INDIANAPOLIS – Just after President Obama announced that he was reforming America’s immigration policy through executive order, House Speaker John Boehner, R-Ohio, let loose a wail.

Boehner said Obama’s action made comprehensive immigration reform through congressional action much harder to achieve. He also called the president’s action illegal.

A Boehner spokesperson went even further, calling the president “Emperor Obama.” And other Republicans – including Indiana Gov. Mike Pence – have threatened to sue to overturn the president’s order.

A lawsuit would be a brilliant political move for the GOP. Nothing says “family values” quite like going to court to separate children from their parents during the holiday season.

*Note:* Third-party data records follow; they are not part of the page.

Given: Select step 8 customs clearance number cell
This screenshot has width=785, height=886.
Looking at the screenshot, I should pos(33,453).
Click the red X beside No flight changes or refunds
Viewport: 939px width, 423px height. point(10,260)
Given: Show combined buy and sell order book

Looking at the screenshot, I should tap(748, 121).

And, by trying to deport parents of children who are U.S. citizens, that is exactly what Republicans would be doing.

As for the “Emperor Obama” nonsense: Well, as president, Barack Obama is the chief law enforcement official for the United States and prosecutorial discretion is a well-established legal principle.

More to the point, Obama has used executive orders less often than any president going back to Chester Arthur. Ronald Reagan issued 50 percent more of them than Obama. And Calvin Coolidge – now often cited by small-government conservatives as a model of presidential self-restraint – issued seven times as many executive orders as this president has.

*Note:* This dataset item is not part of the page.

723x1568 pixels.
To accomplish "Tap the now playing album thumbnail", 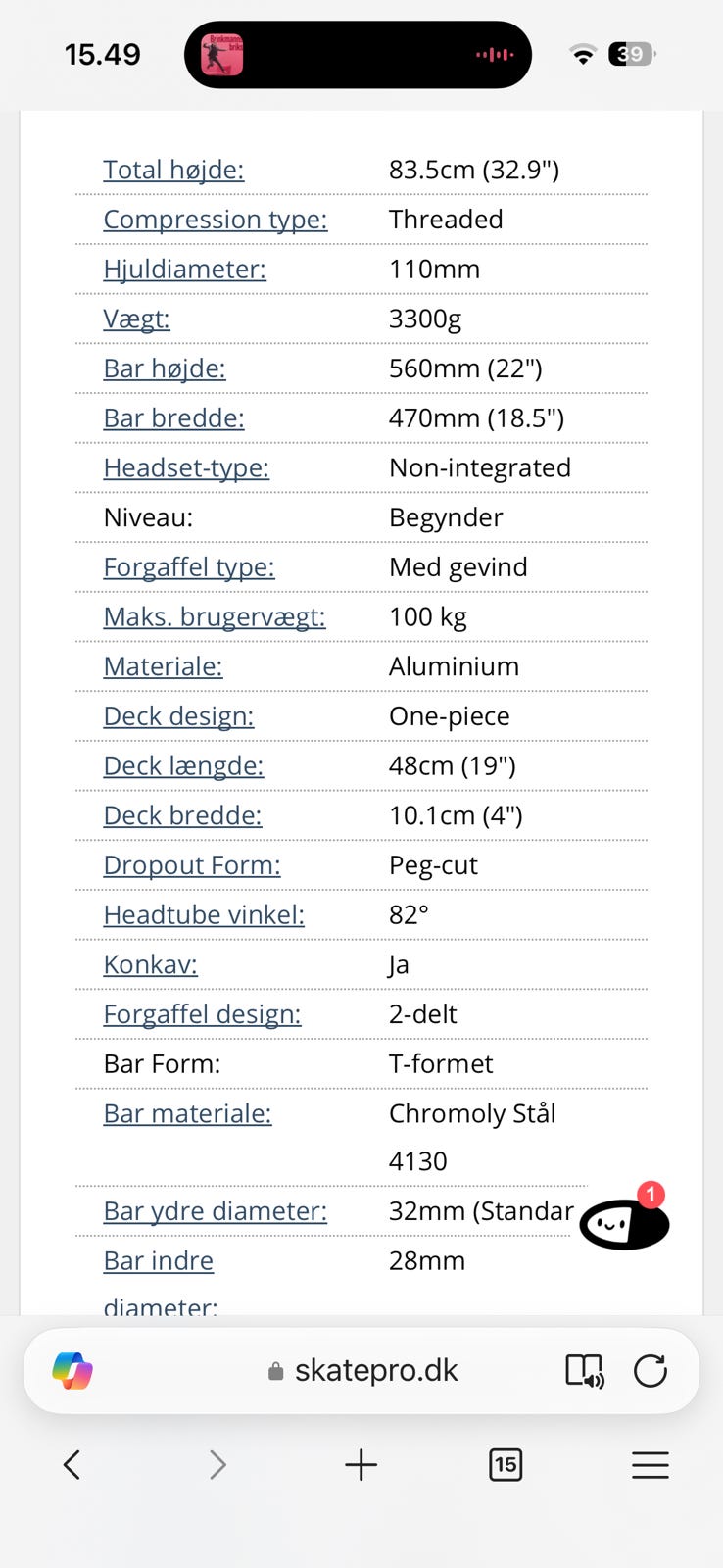I will 222,55.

Then there’s the silliness of Boehner’s complaint that the president has made immigration reform much more difficult.

How, pray tell?

What legislative power did the House Speaker have at the beginning before the president spoke that he does not have now?

What, given that Senate already has passed a bipartisan immigration reform package that the president has endorsed, other than Boehner’s own fear that he’ll lose support with House Republicans has stopped and continues to stop him from acting?

The reality is that there is nothing preventing John Boehner and other enraged Republicans from dealing with immigration other than their determination to place their short-term political goals above the long-term interests of their party – and, yes, the nation.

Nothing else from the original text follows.